#### Task instructions
Reproduce the material below in full, substituting "Where can I find" for each occurrence of "Where is" and leaving everything else unchanged.

#### Given records
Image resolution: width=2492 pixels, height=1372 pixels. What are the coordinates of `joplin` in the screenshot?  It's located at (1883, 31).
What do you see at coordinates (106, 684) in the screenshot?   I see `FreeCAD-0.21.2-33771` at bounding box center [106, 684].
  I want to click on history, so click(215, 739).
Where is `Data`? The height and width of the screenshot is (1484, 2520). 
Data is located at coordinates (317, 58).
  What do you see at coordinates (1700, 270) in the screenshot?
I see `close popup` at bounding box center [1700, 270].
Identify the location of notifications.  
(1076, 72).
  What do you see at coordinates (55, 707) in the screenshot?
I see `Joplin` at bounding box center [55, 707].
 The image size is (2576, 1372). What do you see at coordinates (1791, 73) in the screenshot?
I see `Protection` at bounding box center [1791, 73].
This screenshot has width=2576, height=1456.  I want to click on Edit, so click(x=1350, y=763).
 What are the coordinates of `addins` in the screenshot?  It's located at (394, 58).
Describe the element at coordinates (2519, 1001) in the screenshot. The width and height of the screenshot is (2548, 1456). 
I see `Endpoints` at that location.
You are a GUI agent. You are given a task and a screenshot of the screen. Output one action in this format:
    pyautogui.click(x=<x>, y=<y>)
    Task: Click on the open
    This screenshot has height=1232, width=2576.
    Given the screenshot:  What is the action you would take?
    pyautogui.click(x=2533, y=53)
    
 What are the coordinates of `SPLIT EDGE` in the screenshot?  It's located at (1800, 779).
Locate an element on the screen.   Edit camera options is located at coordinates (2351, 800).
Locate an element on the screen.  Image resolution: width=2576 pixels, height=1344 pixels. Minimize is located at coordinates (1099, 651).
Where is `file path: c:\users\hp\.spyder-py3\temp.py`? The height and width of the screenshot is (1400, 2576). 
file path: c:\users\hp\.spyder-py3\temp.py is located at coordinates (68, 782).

#### Result of the exercise
Image resolution: width=2492 pixels, height=1372 pixels. What are the coordinates of `joplin` in the screenshot?  It's located at (1883, 31).
What do you see at coordinates (106, 684) in the screenshot?   I see `FreeCAD-0.21.2-33771` at bounding box center [106, 684].
  I want to click on history, so click(215, 739).
Where can I find `Data`? The height and width of the screenshot is (1484, 2520). 
Data is located at coordinates (317, 58).
  What do you see at coordinates (1700, 270) in the screenshot?
I see `close popup` at bounding box center [1700, 270].
Identify the location of notifications.  
(1076, 72).
  What do you see at coordinates (55, 707) in the screenshot?
I see `Joplin` at bounding box center [55, 707].
 The image size is (2576, 1372). What do you see at coordinates (1791, 73) in the screenshot?
I see `Protection` at bounding box center [1791, 73].
This screenshot has width=2576, height=1456.  I want to click on Edit, so click(x=1350, y=763).
 What are the coordinates of `addins` in the screenshot?  It's located at (394, 58).
Describe the element at coordinates (2519, 1001) in the screenshot. The width and height of the screenshot is (2548, 1456). 
I see `Endpoints` at that location.
You are a GUI agent. You are given a task and a screenshot of the screen. Output one action in this format:
    pyautogui.click(x=<x>, y=<y>)
    Task: Click on the open
    This screenshot has height=1232, width=2576.
    Given the screenshot:  What is the action you would take?
    pyautogui.click(x=2533, y=53)
    
 What are the coordinates of `SPLIT EDGE` in the screenshot?  It's located at (1800, 779).
Locate an element on the screen.   Edit camera options is located at coordinates (2351, 800).
Locate an element on the screen.  Image resolution: width=2576 pixels, height=1344 pixels. Minimize is located at coordinates (1099, 651).
Where can I find `file path: c:\users\hp\.spyder-py3\temp.py`? The height and width of the screenshot is (1400, 2576). 
file path: c:\users\hp\.spyder-py3\temp.py is located at coordinates (68, 782).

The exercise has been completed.